Que de souvenirs!… dès que nous rentrions au Portugal en février, on ouvrait la fenêtre de notre Renault 18. L’air frais, l’air du Portugal, la senteur des mimosas nous accueillent.

En ce temps qui passe, à l’hiver… succède le printemps.

Cher lecteur, je vous invite à visiter la «Cova da Beira». Avant que la meilleure cerise au monde ne se colore, ne rougisse… quelle merveille! Quelle beauté! La montagne de la Gardunha, Fundão et villages des alentours se tapissent d’un manteau blanc qui vire parfois au rouge, c’est un paysage reposant… la nature a cet extraordinaire don… le don de nous émouvoir.

De la fleur naîtra la cerise, en mai, juin.

Dis José, il y a bien longtemps que nous n’allons pas en juin au Portugal. Dis-moi, c’est encore en ce mois que l’on mange la meilleure sardine de l’année?

Pour bien apprécier la sardine il nous faut les cinq sens: la belle sardine s’apprécie, on la regarde, elle est grosse, maigre, luisante, on écoute le crépitement de la braise qui, au même temps, fait éclater la peau de la sardine avec un petit sifflement, on la touche, elle nous glisse des mains, elle est chaude au sortir de la braise, les odeurs, que d’autres appelleront divin parfum, parfois un peu envahissant.

José tue-t-on encore le cochon dans Beira Baixa en hiver?
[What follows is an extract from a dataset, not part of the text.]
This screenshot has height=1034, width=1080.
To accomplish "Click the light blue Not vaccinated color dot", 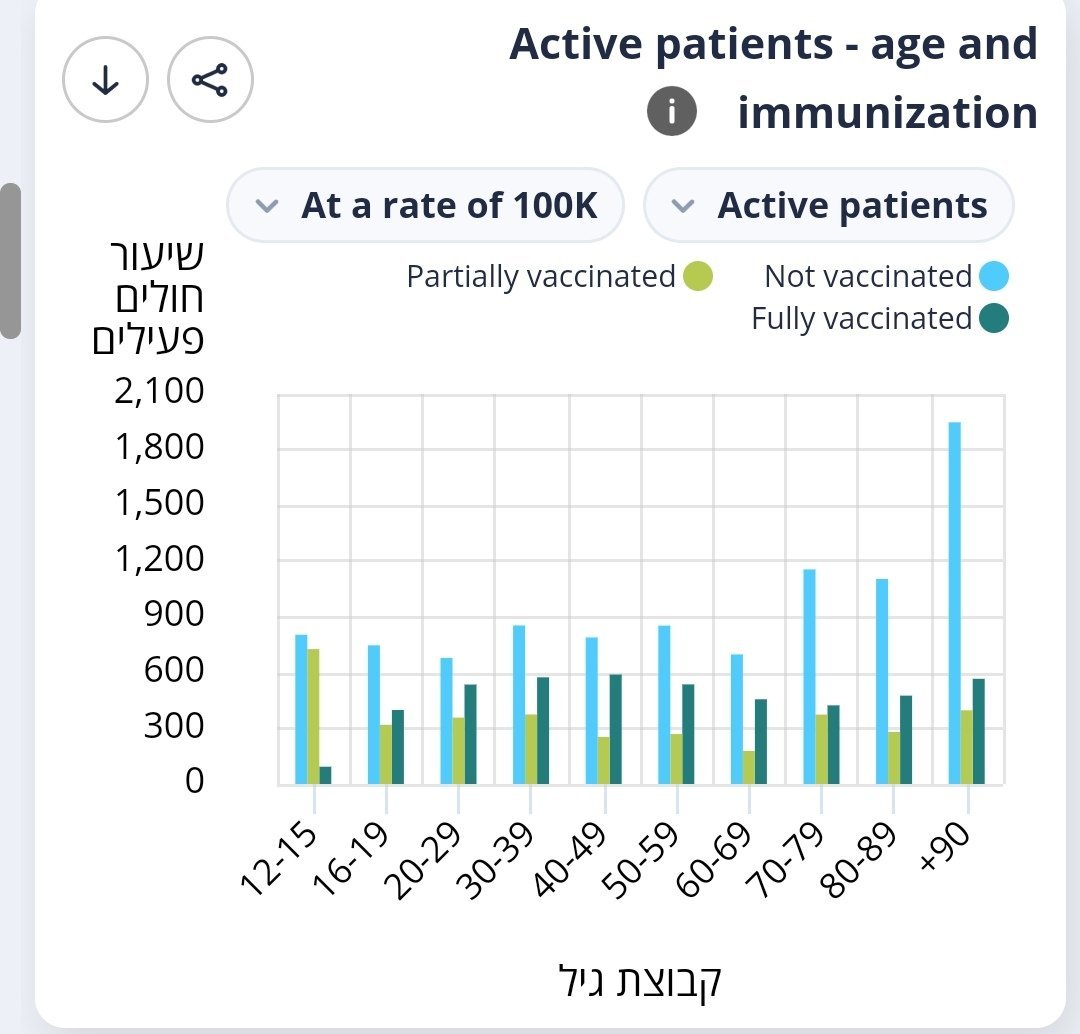I will coord(995,276).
J’imagine que si cela se fait, c’est en cachette. Et pourtant qu’il était bon… La viande de cochon se bonifiait au contact du sel… même le gras avait du goût.
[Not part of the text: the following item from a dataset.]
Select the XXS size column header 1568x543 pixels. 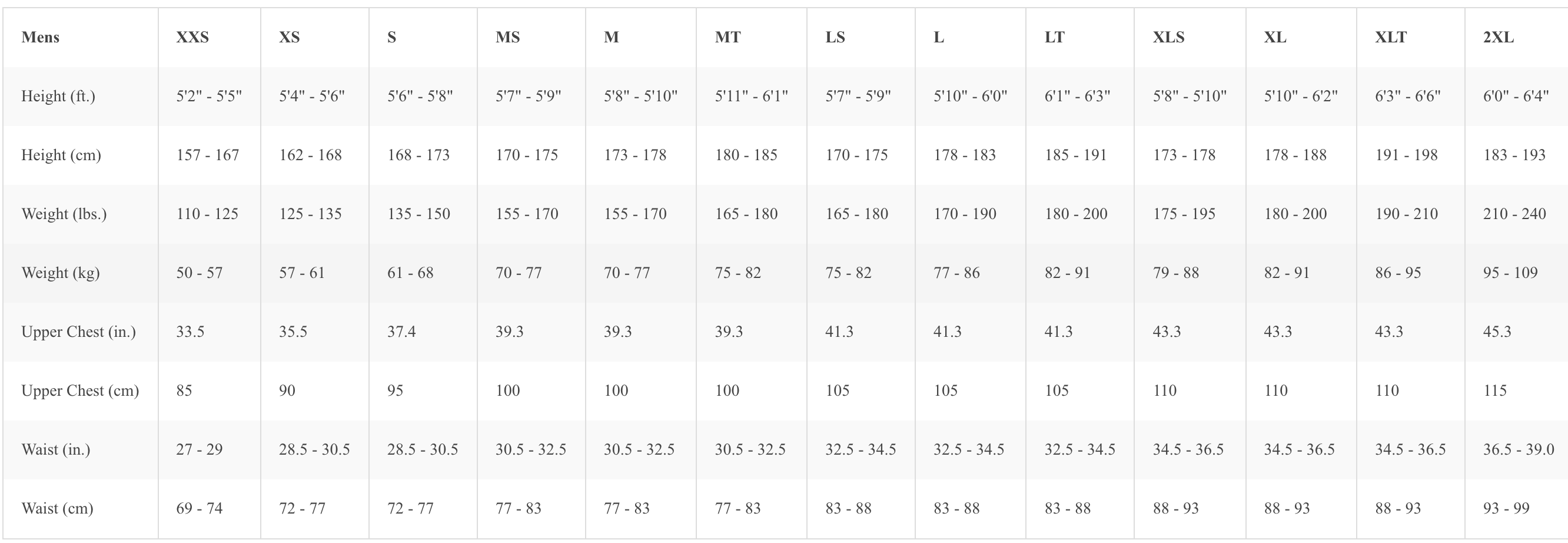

Qu’il est bien loin le temps où la Gendarmerie de Fundão venait faire la ronde à Alcaria, après un trajet entre ces deux localités en train. Leur seul travail, dans ce paisible village? Mettre des procès-verbaux aux poulets.
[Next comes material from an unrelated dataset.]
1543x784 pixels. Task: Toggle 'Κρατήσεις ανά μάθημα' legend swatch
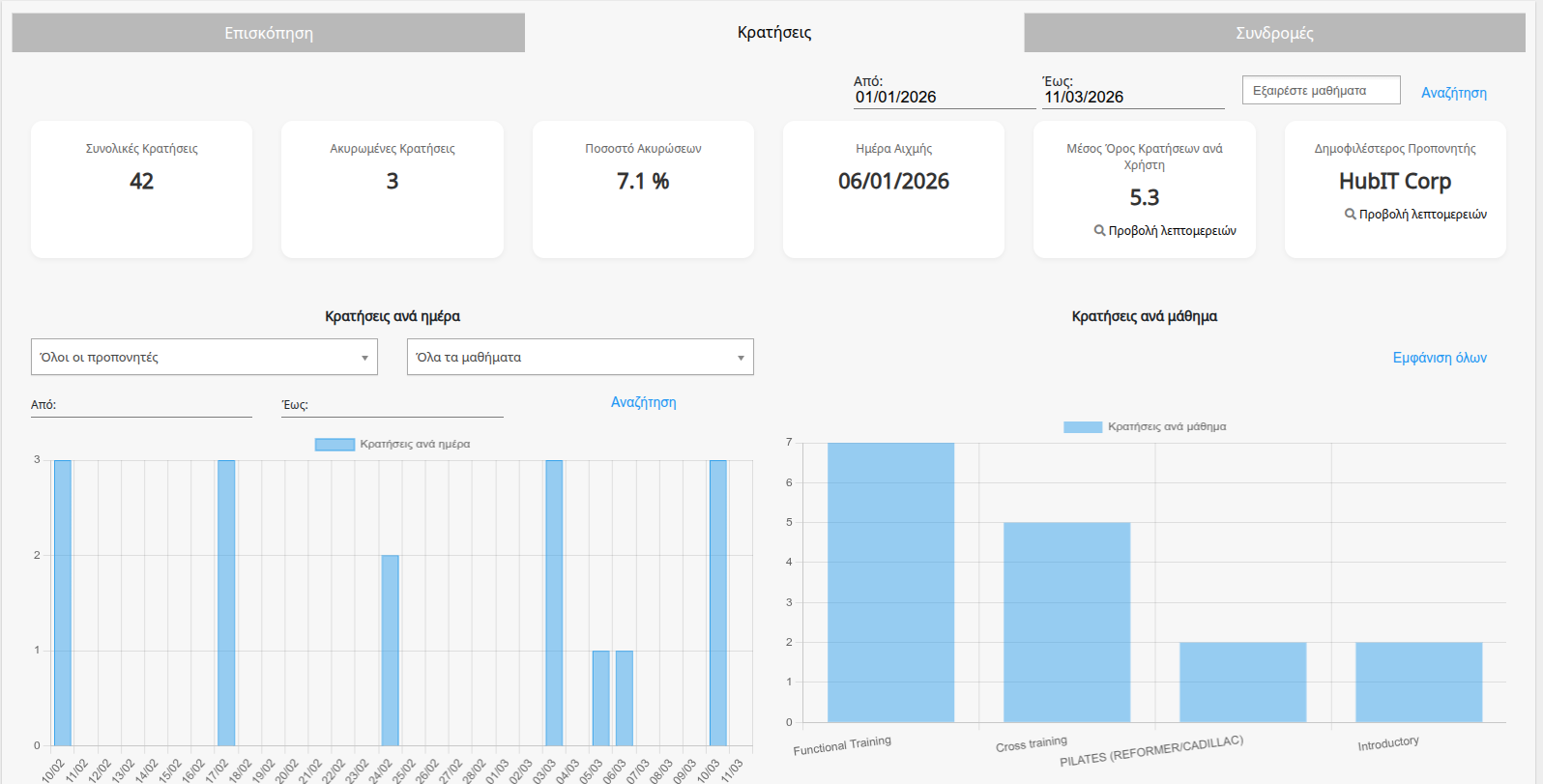pos(1082,427)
Cher lecteur, ne riez pas, je vous vois venir, le poulet c’est bien un volatile. Eh oui, pendant que les Gendarmes marchaient d’un lent pas cadencé, le téléphone arabe fonctionnait: les poulets qui se gavaient sur la voie publique étaient invités à rentrer chez eux, à rentrer dans le poulailler avant le coucher de soleil. Peu de PV’s étaient notifiés… d’ailleurs, bien difficile était le travail de déterminer à qui appartenait le poulet. Il faut également dire que les gentils gendarmes appréciaient certains mets: la cuisse d’un lapin qu’on retirait de l’huile dans laquelle elle était conservée après avoir été grillée, le bon pain traditionnel – «a Broa» – la bonne bouteille qui leur était réservée. Autres temps… autres mœurs… qui remontent au temps où Johnny Hallyday chantait pour la première fois: «Souvenirs, souvenirs».